**Exercise description:**
Take the lines below from the one with "1369x896 pixels. At" through the one with "Task: Click the dark" and print only them, exactly. Don't print the pictures.

**Provided material:**

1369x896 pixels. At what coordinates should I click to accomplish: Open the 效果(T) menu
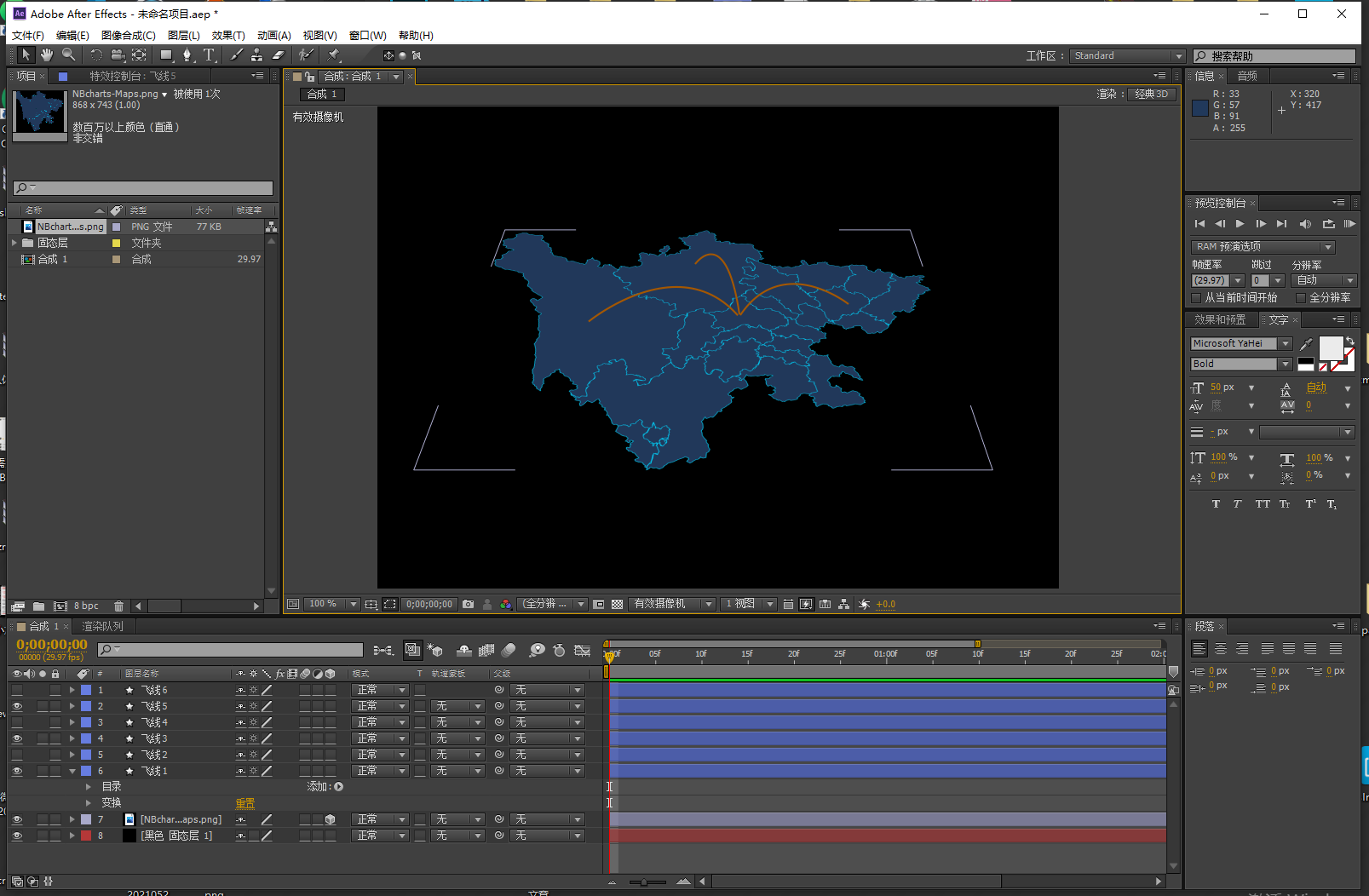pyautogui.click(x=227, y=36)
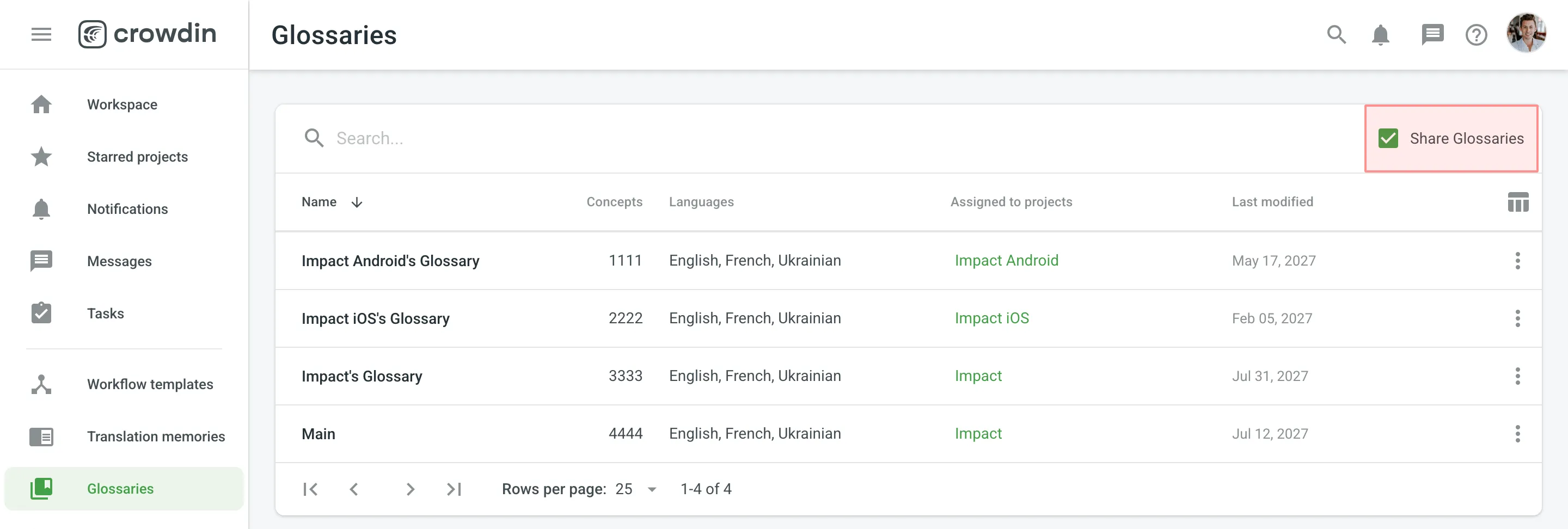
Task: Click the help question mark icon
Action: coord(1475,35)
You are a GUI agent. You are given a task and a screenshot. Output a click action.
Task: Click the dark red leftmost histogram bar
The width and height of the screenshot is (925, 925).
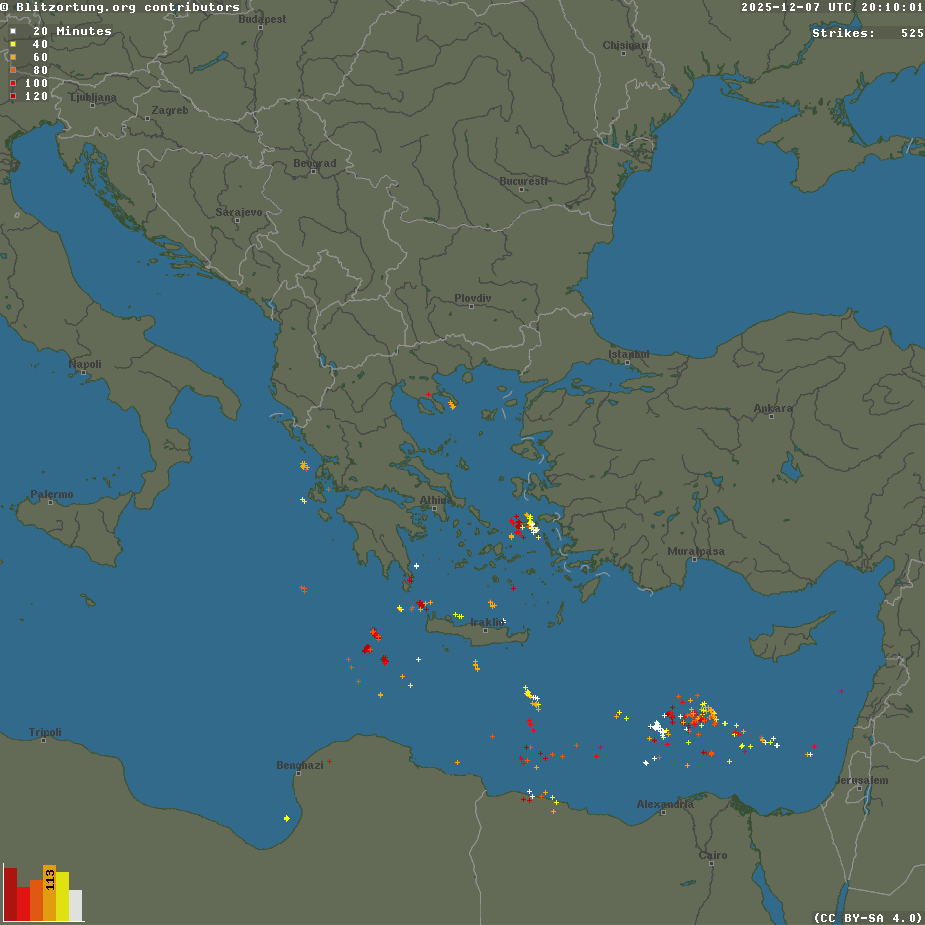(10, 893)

...

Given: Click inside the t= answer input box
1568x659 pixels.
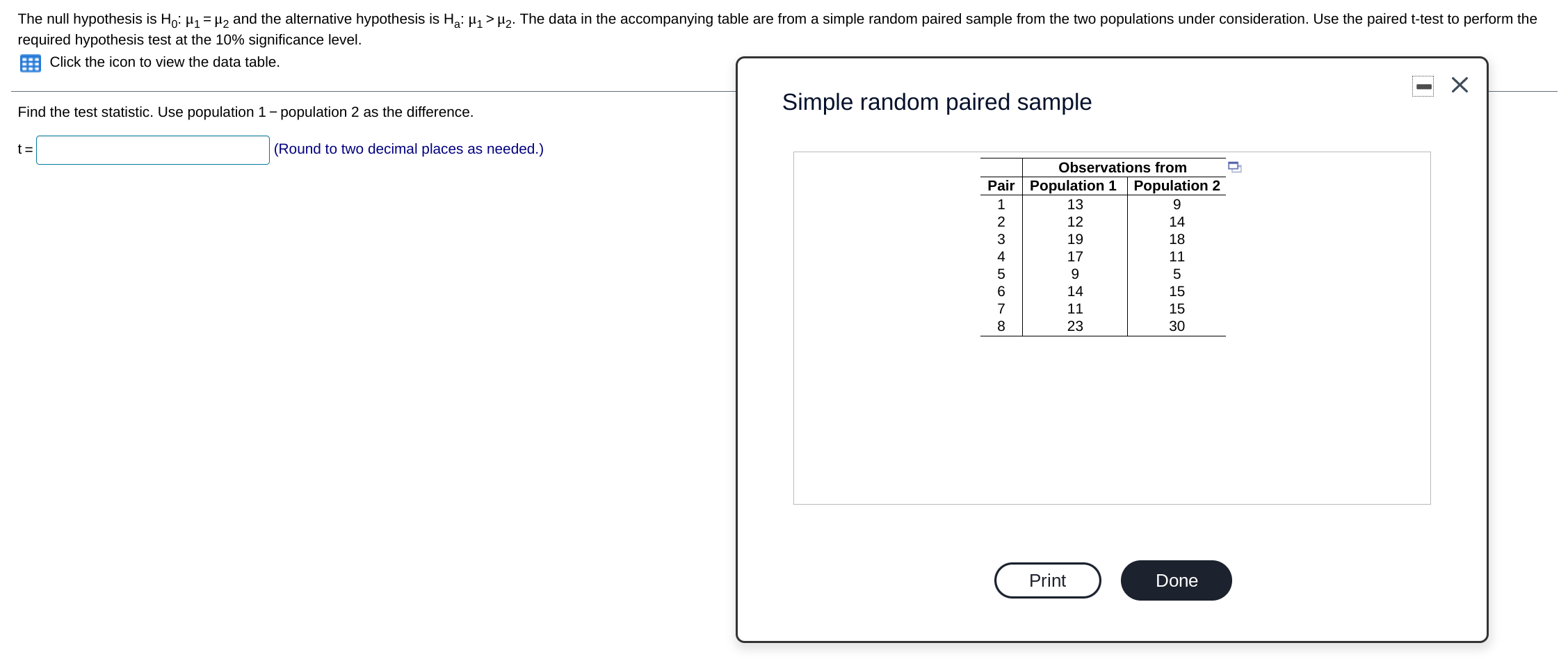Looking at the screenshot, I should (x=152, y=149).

**Solution to this exercise:**
1369x896 pixels. At what coordinates should I click to accomplish: Open the 效果(T) menu
pyautogui.click(x=227, y=36)
Task: Click the help question mark icon
Action: coord(1475,35)
You are a GUI agent. You are given a task and a screenshot. Output a click action.
Task: Click the dark red leftmost histogram bar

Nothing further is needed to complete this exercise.